Dr Denis Newman-Griffis of the University of Sheffield offered a refreshingly human view of artificial intelligence. Rather than treating AI as a purely technical topic, they asked us to think about it as something that can connect and fragment people, information and systems. It is easy to talk about AI in terms of scaling and innovation. Dr Newman-Griffis reminded us that the real question is not simply what AI can do. The question is, ‘What does it do to the people who use it? To those affected by it? Or to those who are left out by it altogether?’
What can responsible practice look like?
Their career path has enabled them to reflect on AI from this interdisciplinary perspective. Beginning in computer science, moving into biomedical informatics and then social sciences, they now work at the intersection of AI and health. That combination seems notably important for responsible AI, because technology never exists in a vacuum. Human decisions and assumptions always shape it.

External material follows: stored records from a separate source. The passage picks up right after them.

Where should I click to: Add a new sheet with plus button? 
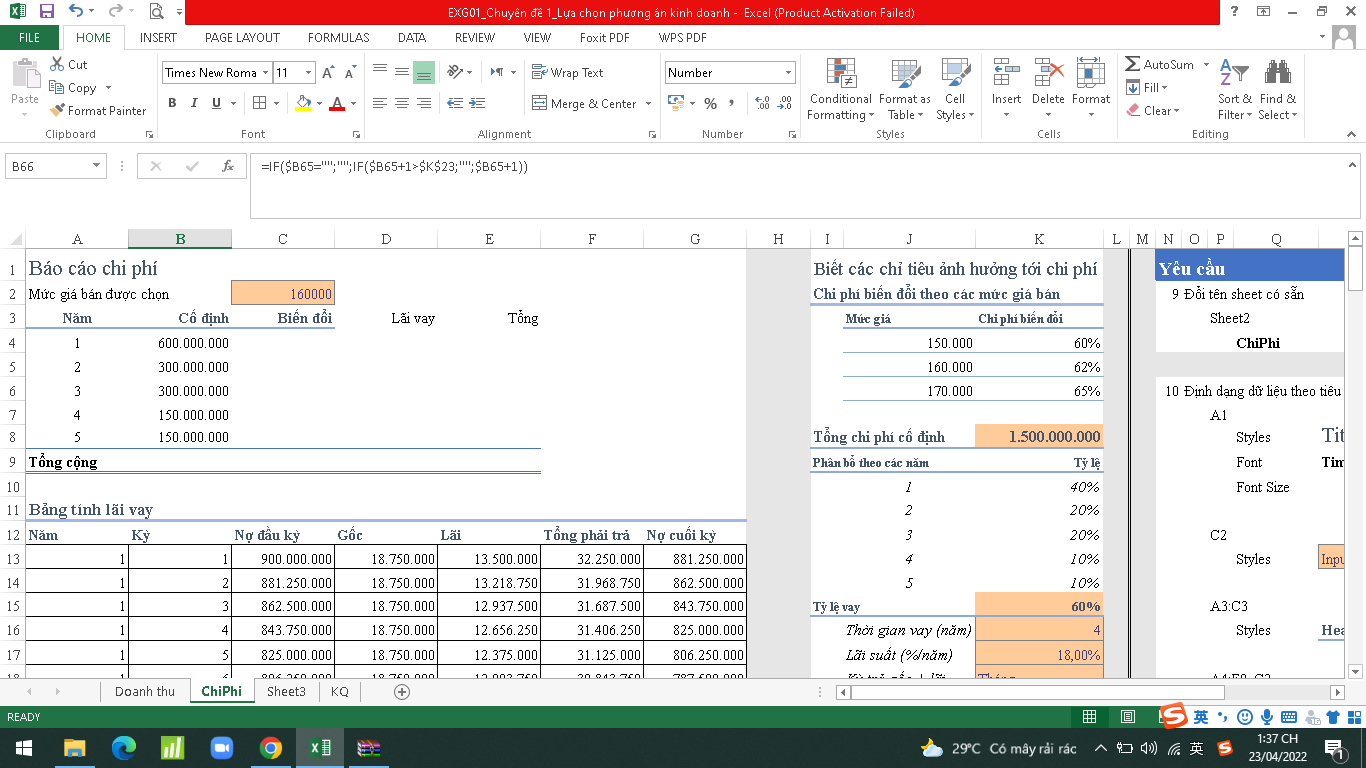pyautogui.click(x=402, y=692)
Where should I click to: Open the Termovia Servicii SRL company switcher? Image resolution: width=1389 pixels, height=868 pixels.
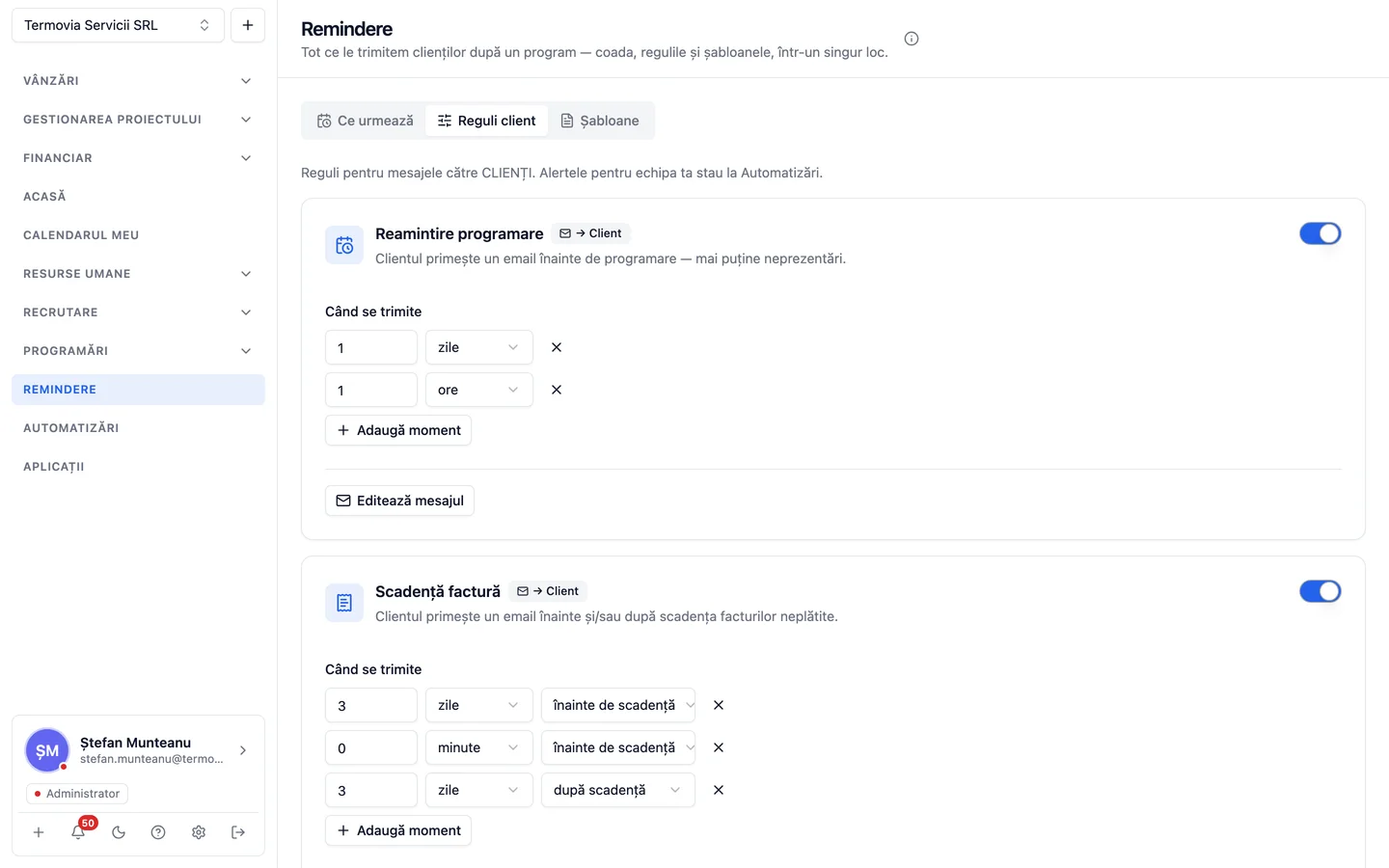(118, 25)
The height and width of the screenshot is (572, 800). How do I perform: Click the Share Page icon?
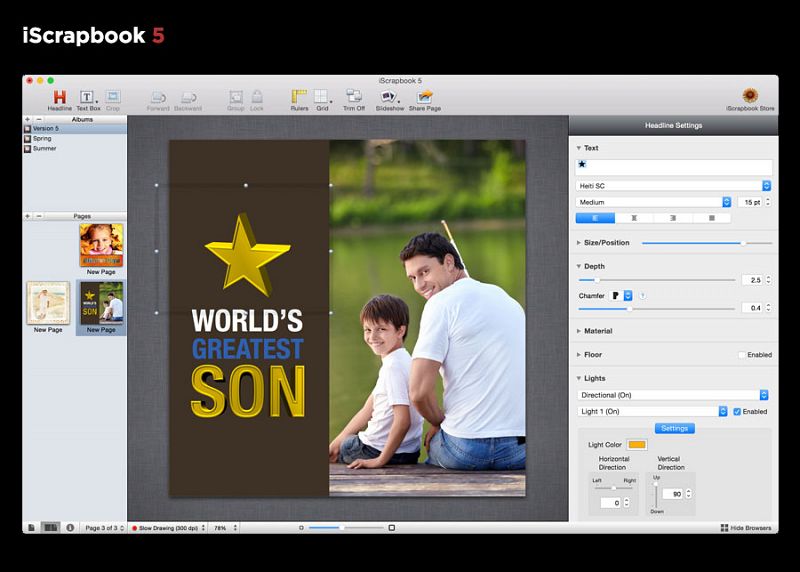(425, 98)

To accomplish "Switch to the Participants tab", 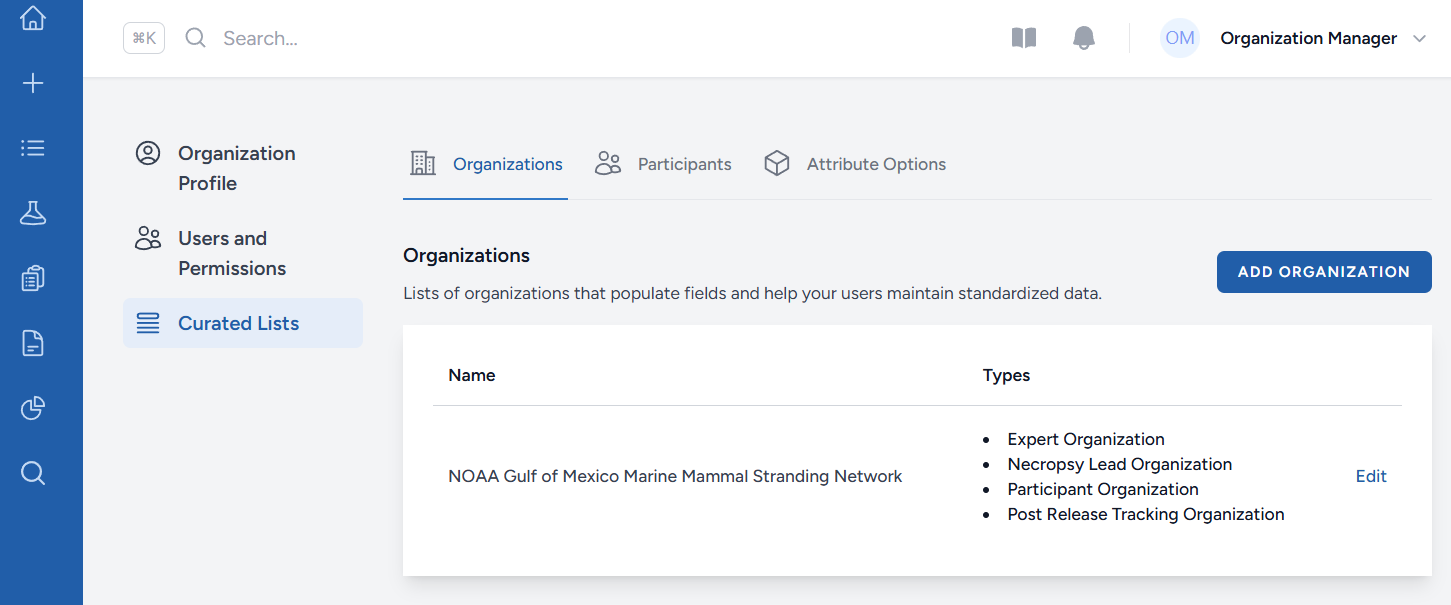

Dr Newman-Griffis described responsible AI as being effective, ethical and equitable. Responsible practice, they suggested, is more like washing with soap: a daily habit that's part of how we work, rather than a ‘special extra’.
As an example, they highlighted a project on AI and disability. Too often, digital systems reduce lived experience to narrow categories and miss important information that is not easily coded. In doing so, they risk losing the very human meaning behind the data. Dr Newman-Griffis described how natural language processing can be used to interpret text in ways that more faithfully capture lived experience.
Asking the right questions
In ethical AI, an important factor is asking the right questions. What we ask AI to do shapes what it produces, and who is affected (and in what way) by those outputs. We also need to trace design decisions carefully:
- Where does the data come from?
- What is included?
- What is missing?
- And how will the result actually be used?
These choices all exercise power.
The talk left me thinking that responsible AI is not only about better tools that describe data more fully, but about better judgement and transparency in how that judgement is made. We have active ethical choices to make in how we develop and use AI.